供物・7

 

 母親の供をして、十年ぶりに、京の都へのぼる。とりあえず本家筋の須藤家の離れを借りて落ち着いた。今回は正妻からの圧迫に逃げ出したわけではなく、追い出されたわけでもないので堂々と。落ち着くと、親戚たちの幾人かが機嫌伺に来てくれた。それも、以前の滞京ではないことだった。財力の後押しは人間関係を変質させる。啓介が持たせてくれた音物を配って滞在する京都はひどく、居心地が良かった。

 母親は髪をそぎ出家したが、尼寺へ入ることはせず、市井に庵を構えることになった。ゆくゆくはともかく、諸美の輿入れが終わるまでは。瀟洒な造りの住み心地の良い庵は京藩邸のすぐそばに建てられ、ささやかな祝いをして、ようやく涼介が国許に出立することが出来たのは京へ来て半年後。

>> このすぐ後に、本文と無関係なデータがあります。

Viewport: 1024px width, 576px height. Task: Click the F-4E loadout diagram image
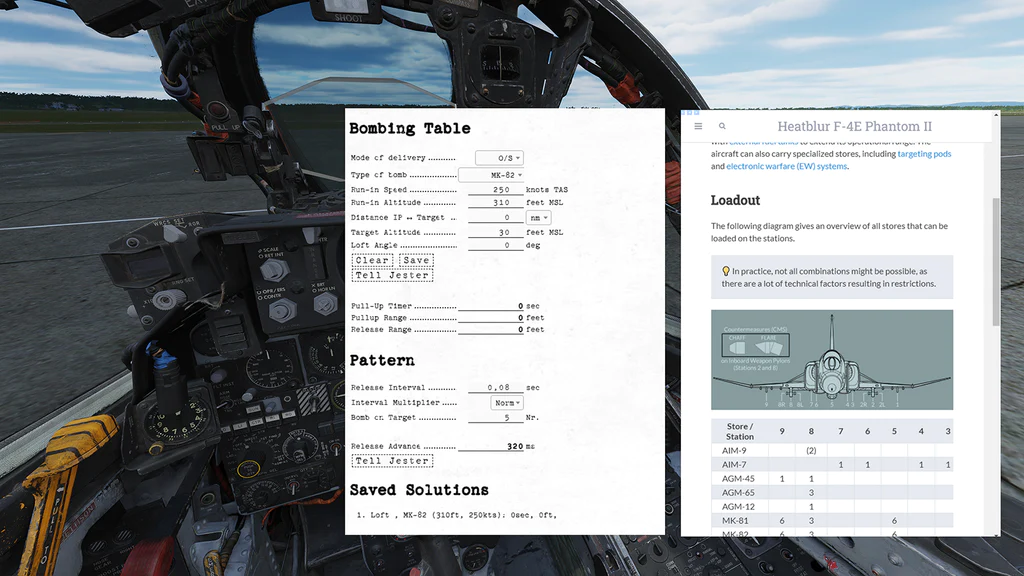[x=832, y=359]
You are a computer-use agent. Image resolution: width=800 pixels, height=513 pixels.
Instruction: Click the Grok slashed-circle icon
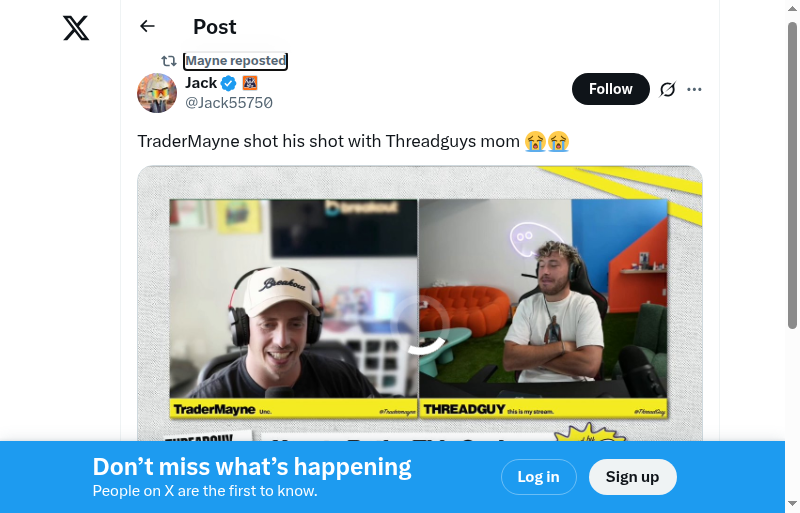[x=667, y=89]
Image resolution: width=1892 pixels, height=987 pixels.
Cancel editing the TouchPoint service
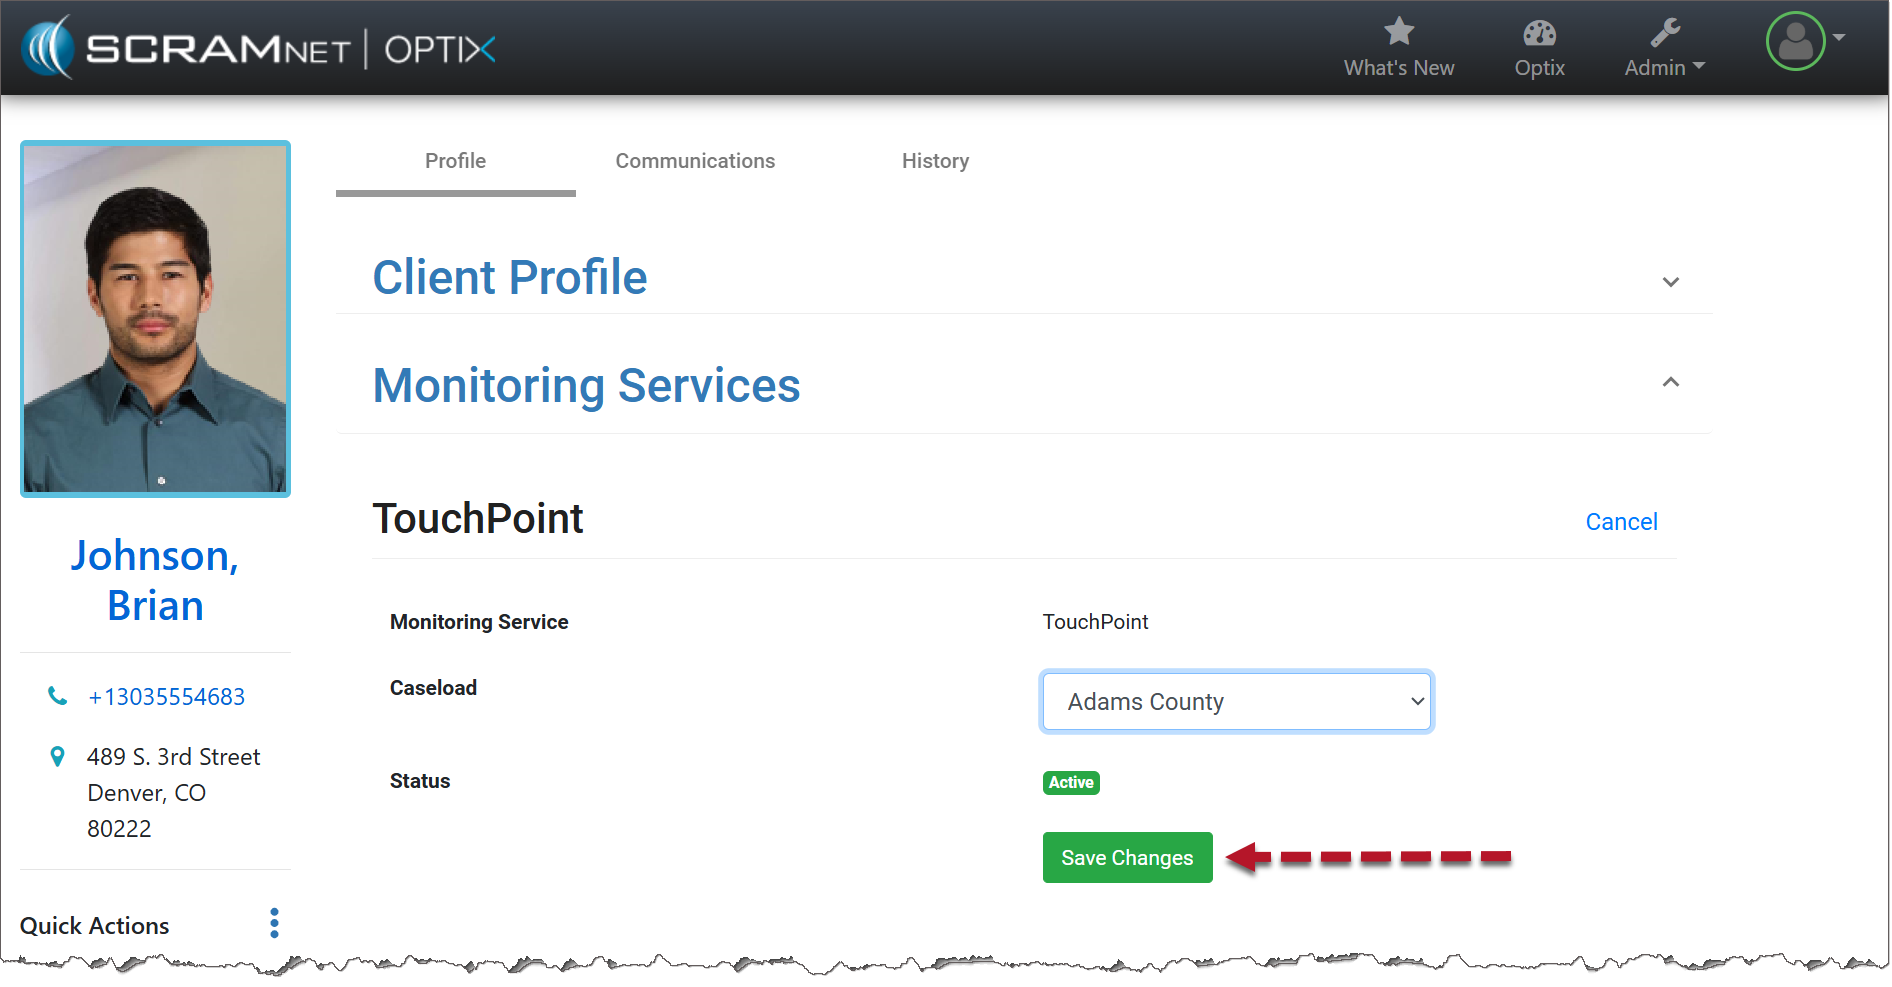click(x=1621, y=522)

 簡単な別れの宴会が終わり、酔った史浩を藩邸へ送る途中、

「……大丈夫か、お前」

 曖昧な表現だった。けれどこの旧友が何を心配、してくれているかは分かった。

 あぁとこっちも曖昧に答える。そうかと史浩は答え、それきり会話は、別のことに移った。

 そして、藩邸の前で。

「史浩」

 足を止め、頭を下げて涼介が、

「諸美の事を頼む」

 言うと史浩は、ひどく嬉しそうに、笑う。

「良かった。お前に反対されたら、どうしようかと思ってた」

 誠実真摯を絵に描いた男は、力の及ぶ限り二人を守らせてもらうと請合った。母親のことまでまとめて引き受ける剛毅さが、涼介の微笑を誘った。

 

 商用で国許へ戻る商人たちと、ともに旅をした。最初、妾腹とはいえ前藩主の子息に遠慮していた商人たちはしかし、涼介の柔らかな物腰に慣れてすぐう打ち解けた。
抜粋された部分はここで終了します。